* Work item *
The response should be the data again, identical in every line.

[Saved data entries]
------------

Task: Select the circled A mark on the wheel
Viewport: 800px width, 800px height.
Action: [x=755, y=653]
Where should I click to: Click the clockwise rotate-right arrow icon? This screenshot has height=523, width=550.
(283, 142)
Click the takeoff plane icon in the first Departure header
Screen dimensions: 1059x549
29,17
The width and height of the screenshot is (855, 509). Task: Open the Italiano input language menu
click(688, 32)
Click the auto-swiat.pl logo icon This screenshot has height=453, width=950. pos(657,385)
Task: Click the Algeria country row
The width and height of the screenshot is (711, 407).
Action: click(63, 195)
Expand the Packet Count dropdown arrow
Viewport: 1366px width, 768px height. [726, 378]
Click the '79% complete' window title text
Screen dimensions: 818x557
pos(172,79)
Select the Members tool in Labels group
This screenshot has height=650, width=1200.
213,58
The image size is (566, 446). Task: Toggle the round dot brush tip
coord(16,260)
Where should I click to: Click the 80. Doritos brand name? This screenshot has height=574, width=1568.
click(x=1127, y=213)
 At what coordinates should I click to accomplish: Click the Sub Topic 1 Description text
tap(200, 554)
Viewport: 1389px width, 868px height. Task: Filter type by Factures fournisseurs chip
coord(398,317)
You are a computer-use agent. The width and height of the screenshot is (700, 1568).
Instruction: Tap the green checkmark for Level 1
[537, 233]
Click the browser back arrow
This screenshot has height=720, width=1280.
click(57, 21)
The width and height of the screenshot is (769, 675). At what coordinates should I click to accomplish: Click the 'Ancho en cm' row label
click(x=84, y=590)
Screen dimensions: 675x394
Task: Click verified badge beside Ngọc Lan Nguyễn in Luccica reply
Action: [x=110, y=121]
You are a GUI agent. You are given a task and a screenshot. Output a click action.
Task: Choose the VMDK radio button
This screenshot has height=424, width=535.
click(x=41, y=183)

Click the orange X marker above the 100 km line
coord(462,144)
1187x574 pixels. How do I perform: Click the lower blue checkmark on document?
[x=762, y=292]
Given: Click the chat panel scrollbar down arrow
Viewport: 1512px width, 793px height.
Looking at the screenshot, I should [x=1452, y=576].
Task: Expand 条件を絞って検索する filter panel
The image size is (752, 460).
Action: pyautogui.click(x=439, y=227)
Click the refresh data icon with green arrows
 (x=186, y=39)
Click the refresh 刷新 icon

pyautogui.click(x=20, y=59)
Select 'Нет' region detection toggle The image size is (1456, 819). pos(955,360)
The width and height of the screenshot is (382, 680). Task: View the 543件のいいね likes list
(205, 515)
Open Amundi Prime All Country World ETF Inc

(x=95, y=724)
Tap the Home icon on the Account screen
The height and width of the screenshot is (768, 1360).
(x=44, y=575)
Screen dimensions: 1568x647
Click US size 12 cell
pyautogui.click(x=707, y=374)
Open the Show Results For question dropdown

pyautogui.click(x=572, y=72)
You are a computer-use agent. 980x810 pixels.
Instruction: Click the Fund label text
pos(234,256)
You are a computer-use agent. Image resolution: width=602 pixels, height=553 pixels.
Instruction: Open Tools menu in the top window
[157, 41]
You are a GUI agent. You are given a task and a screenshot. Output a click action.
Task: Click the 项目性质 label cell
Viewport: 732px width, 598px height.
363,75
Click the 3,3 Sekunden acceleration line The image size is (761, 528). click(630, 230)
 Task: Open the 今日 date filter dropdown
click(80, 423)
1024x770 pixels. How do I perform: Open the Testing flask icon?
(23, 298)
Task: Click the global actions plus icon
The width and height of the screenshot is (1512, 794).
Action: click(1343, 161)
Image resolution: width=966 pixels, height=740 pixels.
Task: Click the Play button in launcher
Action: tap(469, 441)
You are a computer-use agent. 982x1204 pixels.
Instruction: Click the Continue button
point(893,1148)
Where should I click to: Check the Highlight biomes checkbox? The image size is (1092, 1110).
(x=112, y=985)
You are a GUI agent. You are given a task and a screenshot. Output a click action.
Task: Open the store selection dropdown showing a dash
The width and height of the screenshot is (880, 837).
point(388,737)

------------

* Exercise output *
Task: Select the circled A mark on the wheel
Viewport: 800px width, 800px height.
Action: [x=755, y=653]
Where should I click to: Click the clockwise rotate-right arrow icon? This screenshot has height=523, width=550.
(283, 142)
Click the takeoff plane icon in the first Departure header
Screen dimensions: 1059x549
29,17
The width and height of the screenshot is (855, 509). Task: Open the Italiano input language menu
click(688, 32)
Click the auto-swiat.pl logo icon This screenshot has height=453, width=950. pos(657,385)
Task: Click the Algeria country row
The width and height of the screenshot is (711, 407).
Action: click(63, 195)
Expand the Packet Count dropdown arrow
Viewport: 1366px width, 768px height. [726, 378]
Click the '79% complete' window title text
Screen dimensions: 818x557
pos(172,79)
Select the Members tool in Labels group
This screenshot has height=650, width=1200.
213,58
The image size is (566, 446). Task: Toggle the round dot brush tip
coord(16,260)
Where should I click to: Click the 80. Doritos brand name? This screenshot has height=574, width=1568.
click(x=1127, y=213)
 At what coordinates should I click to accomplish: Click the Sub Topic 1 Description text
tap(200, 554)
Viewport: 1389px width, 868px height. Task: Filter type by Factures fournisseurs chip
coord(398,317)
You are a computer-use agent. The width and height of the screenshot is (700, 1568).
Instruction: Tap the green checkmark for Level 1
[537, 233]
Click the browser back arrow
This screenshot has height=720, width=1280.
click(57, 21)
The width and height of the screenshot is (769, 675). At what coordinates should I click to accomplish: Click the 'Ancho en cm' row label
click(x=84, y=590)
Screen dimensions: 675x394
Task: Click verified badge beside Ngọc Lan Nguyễn in Luccica reply
Action: [x=110, y=121]
You are a GUI agent. You are given a task and a screenshot. Output a click action.
Task: Choose the VMDK radio button
This screenshot has height=424, width=535.
click(x=41, y=183)

Click the orange X marker above the 100 km line
coord(462,144)
1187x574 pixels. How do I perform: Click the lower blue checkmark on document?
[x=762, y=292]
Given: Click the chat panel scrollbar down arrow
Viewport: 1512px width, 793px height.
Looking at the screenshot, I should [x=1452, y=576].
Task: Expand 条件を絞って検索する filter panel
The image size is (752, 460).
Action: pyautogui.click(x=439, y=227)
Click the refresh data icon with green arrows
 (x=186, y=39)
Click the refresh 刷新 icon

pyautogui.click(x=20, y=59)
Select 'Нет' region detection toggle The image size is (1456, 819). pos(955,360)
The width and height of the screenshot is (382, 680). Task: View the 543件のいいね likes list
(205, 515)
Open Amundi Prime All Country World ETF Inc

(x=95, y=724)
Tap the Home icon on the Account screen
The height and width of the screenshot is (768, 1360).
(x=44, y=575)
Screen dimensions: 1568x647
Click US size 12 cell
pyautogui.click(x=707, y=374)
Open the Show Results For question dropdown

pyautogui.click(x=572, y=72)
You are a computer-use agent. 980x810 pixels.
Instruction: Click the Fund label text
pos(234,256)
You are a computer-use agent. Image resolution: width=602 pixels, height=553 pixels.
Instruction: Open Tools menu in the top window
[157, 41]
You are a GUI agent. You are given a task and a screenshot. Output a click action.
Task: Click the 项目性质 label cell
Viewport: 732px width, 598px height.
363,75
Click the 3,3 Sekunden acceleration line The image size is (761, 528). click(630, 230)
 Task: Open the 今日 date filter dropdown
click(80, 423)
1024x770 pixels. How do I perform: Open the Testing flask icon?
(23, 298)
Task: Click the global actions plus icon
The width and height of the screenshot is (1512, 794).
Action: click(1343, 161)
Image resolution: width=966 pixels, height=740 pixels.
Task: Click the Play button in launcher
Action: tap(469, 441)
You are a computer-use agent. 982x1204 pixels.
Instruction: Click the Continue button
point(893,1148)
Where should I click to: Check the Highlight biomes checkbox? The image size is (1092, 1110).
(x=112, y=985)
You are a GUI agent. You are given a task and a screenshot. Output a click action.
Task: Open the store selection dropdown showing a dash
The width and height of the screenshot is (880, 837).
point(388,737)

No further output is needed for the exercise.